Your goal: Copy out the lines from the first one through the line containing "tap(163, 312)", both included, reproducing each without any change.

Records for this task:
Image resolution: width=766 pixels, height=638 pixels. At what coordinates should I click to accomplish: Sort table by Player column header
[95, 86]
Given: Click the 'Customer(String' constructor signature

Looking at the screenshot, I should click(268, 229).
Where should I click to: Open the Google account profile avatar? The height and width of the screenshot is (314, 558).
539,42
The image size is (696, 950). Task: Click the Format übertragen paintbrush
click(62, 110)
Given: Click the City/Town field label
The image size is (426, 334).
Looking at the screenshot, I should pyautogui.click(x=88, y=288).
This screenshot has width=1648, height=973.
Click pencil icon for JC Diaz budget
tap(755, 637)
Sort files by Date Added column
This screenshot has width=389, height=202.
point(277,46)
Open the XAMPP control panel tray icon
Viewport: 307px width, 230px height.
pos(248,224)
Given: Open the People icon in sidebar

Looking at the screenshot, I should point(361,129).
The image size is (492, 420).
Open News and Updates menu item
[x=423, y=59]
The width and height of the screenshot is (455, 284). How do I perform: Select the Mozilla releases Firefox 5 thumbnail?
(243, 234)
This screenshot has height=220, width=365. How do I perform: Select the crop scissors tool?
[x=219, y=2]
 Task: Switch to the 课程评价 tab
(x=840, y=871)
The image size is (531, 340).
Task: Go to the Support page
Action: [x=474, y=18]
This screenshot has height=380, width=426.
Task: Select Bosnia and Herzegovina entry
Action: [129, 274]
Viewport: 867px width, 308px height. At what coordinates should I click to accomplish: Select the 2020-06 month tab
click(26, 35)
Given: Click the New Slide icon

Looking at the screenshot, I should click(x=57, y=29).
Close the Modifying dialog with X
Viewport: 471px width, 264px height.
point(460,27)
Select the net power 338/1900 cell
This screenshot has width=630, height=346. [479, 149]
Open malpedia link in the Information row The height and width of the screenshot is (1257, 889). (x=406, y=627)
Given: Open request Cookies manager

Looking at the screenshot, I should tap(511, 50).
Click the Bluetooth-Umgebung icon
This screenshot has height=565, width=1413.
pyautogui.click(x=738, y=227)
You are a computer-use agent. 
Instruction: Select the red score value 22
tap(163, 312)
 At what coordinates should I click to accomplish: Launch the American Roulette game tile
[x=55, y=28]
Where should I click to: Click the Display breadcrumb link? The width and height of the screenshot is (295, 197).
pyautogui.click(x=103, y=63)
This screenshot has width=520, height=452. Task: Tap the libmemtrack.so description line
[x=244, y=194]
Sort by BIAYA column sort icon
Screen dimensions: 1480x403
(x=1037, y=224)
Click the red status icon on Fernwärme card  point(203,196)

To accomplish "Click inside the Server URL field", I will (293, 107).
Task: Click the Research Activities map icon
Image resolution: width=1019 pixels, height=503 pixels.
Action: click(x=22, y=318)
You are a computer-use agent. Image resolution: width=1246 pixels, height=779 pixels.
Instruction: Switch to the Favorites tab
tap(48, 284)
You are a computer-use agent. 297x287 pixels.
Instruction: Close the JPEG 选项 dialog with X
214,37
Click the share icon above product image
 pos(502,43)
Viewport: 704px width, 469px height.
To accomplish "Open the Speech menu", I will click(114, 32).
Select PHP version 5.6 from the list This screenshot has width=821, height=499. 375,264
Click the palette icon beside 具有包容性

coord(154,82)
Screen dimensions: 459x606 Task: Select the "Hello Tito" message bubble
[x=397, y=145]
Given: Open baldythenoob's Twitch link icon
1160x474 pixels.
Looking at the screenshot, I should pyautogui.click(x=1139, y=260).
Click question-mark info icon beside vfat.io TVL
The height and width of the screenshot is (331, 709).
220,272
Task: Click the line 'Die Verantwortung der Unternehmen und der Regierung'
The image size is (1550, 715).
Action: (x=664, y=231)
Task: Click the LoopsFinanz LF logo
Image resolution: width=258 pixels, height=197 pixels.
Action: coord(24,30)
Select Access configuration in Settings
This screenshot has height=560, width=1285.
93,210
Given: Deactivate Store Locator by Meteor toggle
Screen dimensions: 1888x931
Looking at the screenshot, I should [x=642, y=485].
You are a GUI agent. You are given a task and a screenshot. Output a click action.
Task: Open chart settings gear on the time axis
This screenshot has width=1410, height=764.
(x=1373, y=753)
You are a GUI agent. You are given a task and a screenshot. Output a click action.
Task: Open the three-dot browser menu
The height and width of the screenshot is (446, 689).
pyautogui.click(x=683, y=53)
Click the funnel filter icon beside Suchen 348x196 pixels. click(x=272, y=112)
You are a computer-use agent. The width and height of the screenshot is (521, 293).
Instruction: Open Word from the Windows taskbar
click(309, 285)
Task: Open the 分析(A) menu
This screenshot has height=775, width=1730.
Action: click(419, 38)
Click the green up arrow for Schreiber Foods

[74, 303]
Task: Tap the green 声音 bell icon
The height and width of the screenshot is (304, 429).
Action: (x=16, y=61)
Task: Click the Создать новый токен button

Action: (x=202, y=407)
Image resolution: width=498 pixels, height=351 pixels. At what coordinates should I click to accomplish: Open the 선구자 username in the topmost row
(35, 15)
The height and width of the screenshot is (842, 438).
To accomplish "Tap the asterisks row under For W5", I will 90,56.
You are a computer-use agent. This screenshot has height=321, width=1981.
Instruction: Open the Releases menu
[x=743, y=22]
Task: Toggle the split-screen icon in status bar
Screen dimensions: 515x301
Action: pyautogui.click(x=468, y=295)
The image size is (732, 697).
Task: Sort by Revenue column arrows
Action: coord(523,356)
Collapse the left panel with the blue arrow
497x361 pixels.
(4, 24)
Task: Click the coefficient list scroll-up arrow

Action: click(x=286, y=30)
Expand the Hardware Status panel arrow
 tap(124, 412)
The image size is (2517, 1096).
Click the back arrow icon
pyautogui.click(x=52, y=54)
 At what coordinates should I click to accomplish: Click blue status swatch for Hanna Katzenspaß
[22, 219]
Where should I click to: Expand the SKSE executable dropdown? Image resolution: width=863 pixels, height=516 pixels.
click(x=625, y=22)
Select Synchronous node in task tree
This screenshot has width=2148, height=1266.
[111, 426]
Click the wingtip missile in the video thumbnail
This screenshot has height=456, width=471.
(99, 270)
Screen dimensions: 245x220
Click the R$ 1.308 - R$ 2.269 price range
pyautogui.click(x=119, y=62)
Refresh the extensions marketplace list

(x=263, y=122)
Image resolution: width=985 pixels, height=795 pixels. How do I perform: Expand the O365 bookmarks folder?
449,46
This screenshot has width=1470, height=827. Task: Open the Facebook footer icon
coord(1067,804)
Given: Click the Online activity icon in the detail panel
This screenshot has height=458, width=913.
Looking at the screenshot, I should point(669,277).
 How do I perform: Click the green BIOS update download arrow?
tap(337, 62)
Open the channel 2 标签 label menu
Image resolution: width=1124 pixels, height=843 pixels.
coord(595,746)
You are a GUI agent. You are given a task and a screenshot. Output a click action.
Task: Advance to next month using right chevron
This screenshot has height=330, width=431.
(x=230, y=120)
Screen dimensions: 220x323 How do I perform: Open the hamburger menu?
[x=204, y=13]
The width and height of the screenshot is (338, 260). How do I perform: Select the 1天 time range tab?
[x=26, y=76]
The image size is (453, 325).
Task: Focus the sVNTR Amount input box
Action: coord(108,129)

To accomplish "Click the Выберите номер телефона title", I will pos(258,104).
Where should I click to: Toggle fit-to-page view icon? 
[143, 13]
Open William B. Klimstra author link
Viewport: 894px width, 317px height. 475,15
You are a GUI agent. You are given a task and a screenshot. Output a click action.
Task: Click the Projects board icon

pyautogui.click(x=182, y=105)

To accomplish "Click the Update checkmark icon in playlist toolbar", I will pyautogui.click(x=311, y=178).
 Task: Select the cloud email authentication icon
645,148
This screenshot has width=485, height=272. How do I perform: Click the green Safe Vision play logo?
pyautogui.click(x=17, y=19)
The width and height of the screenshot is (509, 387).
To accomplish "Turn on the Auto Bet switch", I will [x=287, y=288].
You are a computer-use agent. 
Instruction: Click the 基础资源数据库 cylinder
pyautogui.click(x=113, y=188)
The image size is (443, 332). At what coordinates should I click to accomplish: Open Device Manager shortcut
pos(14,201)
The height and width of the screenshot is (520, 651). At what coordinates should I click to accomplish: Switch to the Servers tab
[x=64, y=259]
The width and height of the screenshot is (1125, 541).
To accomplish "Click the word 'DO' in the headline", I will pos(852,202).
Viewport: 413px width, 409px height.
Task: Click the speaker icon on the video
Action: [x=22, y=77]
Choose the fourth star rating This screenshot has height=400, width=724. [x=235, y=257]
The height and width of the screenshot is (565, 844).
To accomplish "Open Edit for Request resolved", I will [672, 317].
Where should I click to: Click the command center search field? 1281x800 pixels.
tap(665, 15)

Full solution:
Image resolution: width=766 pixels, height=638 pixels. At what coordinates should I click to accomplish: Sort table by Player column header
[95, 86]
Given: Click the 'Customer(String' constructor signature

Looking at the screenshot, I should click(268, 229).
Where should I click to: Open the Google account profile avatar? The height and width of the screenshot is (314, 558).
539,42
The image size is (696, 950). Task: Click the Format übertragen paintbrush
click(62, 110)
Given: Click the City/Town field label
The image size is (426, 334).
Looking at the screenshot, I should pyautogui.click(x=88, y=288).
This screenshot has width=1648, height=973.
Click pencil icon for JC Diaz budget
tap(755, 637)
Sort files by Date Added column
This screenshot has width=389, height=202.
point(277,46)
Open the XAMPP control panel tray icon
Viewport: 307px width, 230px height.
pos(248,224)
Given: Open the People icon in sidebar

Looking at the screenshot, I should point(361,129).
The image size is (492, 420).
Open News and Updates menu item
[x=423, y=59]
The width and height of the screenshot is (455, 284). How do I perform: Select the Mozilla releases Firefox 5 thumbnail?
(243, 234)
This screenshot has height=220, width=365. How do I perform: Select the crop scissors tool?
[x=219, y=2]
 Task: Switch to the 课程评价 tab
(x=840, y=871)
The image size is (531, 340).
Task: Go to the Support page
Action: [x=474, y=18]
This screenshot has height=380, width=426.
Task: Select Bosnia and Herzegovina entry
Action: [129, 274]
Viewport: 867px width, 308px height. At what coordinates should I click to accomplish: Select the 2020-06 month tab
click(26, 35)
Given: Click the New Slide icon

Looking at the screenshot, I should click(x=57, y=29).
Close the Modifying dialog with X
Viewport: 471px width, 264px height.
point(460,27)
Select the net power 338/1900 cell
This screenshot has width=630, height=346. [479, 149]
Open malpedia link in the Information row The height and width of the screenshot is (1257, 889). (x=406, y=627)
Given: Open request Cookies manager

Looking at the screenshot, I should tap(511, 50).
Click the Bluetooth-Umgebung icon
This screenshot has height=565, width=1413.
pyautogui.click(x=738, y=227)
You are a computer-use agent. 
Instruction: Select the red score value 22
tap(163, 312)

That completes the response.